捨てられた子供
おいでから始まるのは『快楽』の言葉。黒い渦に飲まれた『人間』は簡単に抜け出す事など出来ない。だから面白くもあり、悲しくもある。そんな俺の気持ち、理解出来る?
「…おいで、癒智」
お姫様抱っこを嫌がる癒智の我儘で、仕方なく降ろしてやった。それでも、それだけでは足りない自分がいて、別人のように感じたんだ。ニコリと微笑みながら、癒智の手を取り、ギュッと握る。
「体…冷えてる。寒くないか?」
『…大丈夫、うち子供やないから』
へぇーとニヤリと微笑む、俺の表情の変化が読み取れず、まだ癒智自身の感情の火照りを感じる。感情の火照りは体へとリンクする。心と体はイコール。目で見えない鎖で繋がれた『因果』
「大丈夫さ。ガキなんぞにゃ興味ねぇよ」
吐き捨てる言葉には『毒』がある。バラのトゲのように貫き、毒薬のように心を殺す『破滅音』
『うち、ガキやない!』
俺の一言で感情的になる時点で『ガキ』だっつーの。ほくそ笑む、俺の心情なんて見えていないんだろう?それもそれで楽しい『宴会』
「…見た目、ガキだろ?まぁ体は育ちいいみたいだがな」
ほれ、と近づき、泥まみれのタンクトップを捲り上げ、凝視する。
「まぁまぁじゃん。ガキにしては上出来だな」
『…やめてよ、なんで』
「そんなモン見ても、何も感じねぇよ。俺恋人いるし」
『……いるの?』
少し驚いた表情をする癒智の姿が、あどけない。迷路に迷い込んだ羊のようで、少し震えているのがわ分かる。そんな対応で理解出来るのは、俺の事を『男性』として意識していると言う事実。
(生意気な奴、大人になりきれねぇくせに)
本音と表の表情は正反対。そうする事により、相手に勘違いを起こさせない為の手法でもあるからな。本気で愛する女には、こんな事言わないよ、普通。
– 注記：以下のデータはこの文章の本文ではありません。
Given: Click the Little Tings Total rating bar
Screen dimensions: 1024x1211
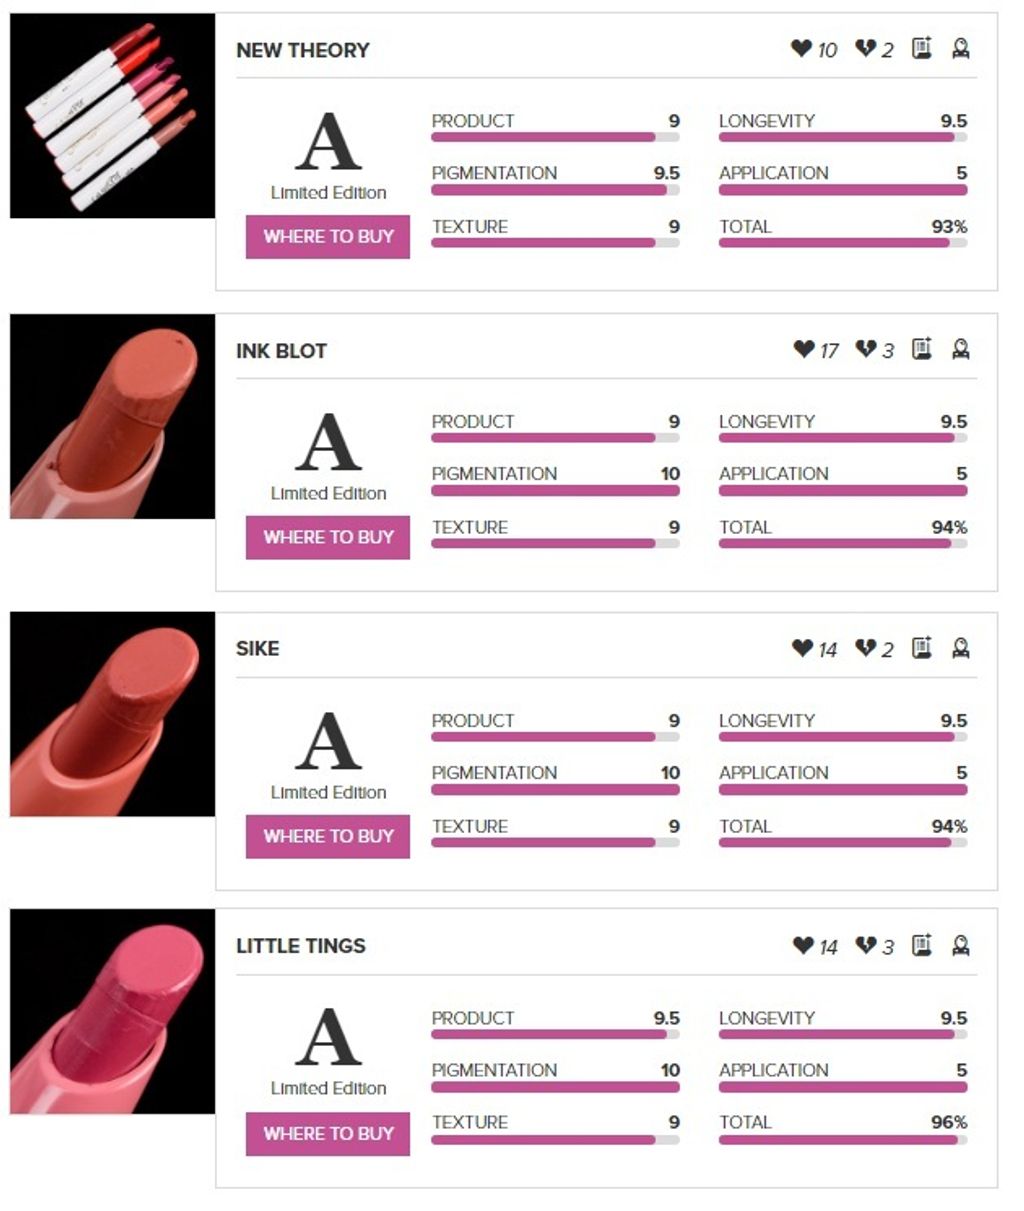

ない脳みそで考えても、分かる事だと思うんだけどね。
「俺、もてるから。困ってねぇよ、女には」
俺の吐く言葉は癒智には刺激が強いらしく、顔色がどんどん悪くなっていってる。
「…どうした?ガキ、誘惑出来ると思ったか?」
甘い、甘すぎる。俺を落とせる奴はしおりなんだよな。でもしおりと同じ匂いを纏う癒智に興味があるのは事実だから、自分でも何がしたいのか分からない。一つ言える事は、あの手足のみの死体の山と関係があると思ったから。「飼ってやるよ」と言葉を吐いて、誘導しただけ。あの時の気持ちに嘘はないから、余計に。自分らしくないんだな、これが…。毒素にやられたのは『俺』自身なのかもしれない。花が咲き乱れる前の状態の『蕾』の香りに、蟻地獄に落ちたのは、俺自身かもな。
『……うちも女なんよ?16になったし』
「16なのか?癒智。どう見てももっと幼く見えるぞ?」
『…コンプレックスなんよ』
少し不機嫌になる癒智を見つめながら、頭をポリポリと掻きながら、深いため息を吐く。頭を撫で、すぐに手を放す。そして、キッチンへと向かおうとすると癒智が呟いた。
『うちを…捨てるん?』
その続きの言葉を吐きたい癖に、飲み込みながら、震えている。多分、この言葉の続きは『また…』かな?何度も何度も、繰り返し『捨てられた』子供。それが癒智の正体なのかもしれないな。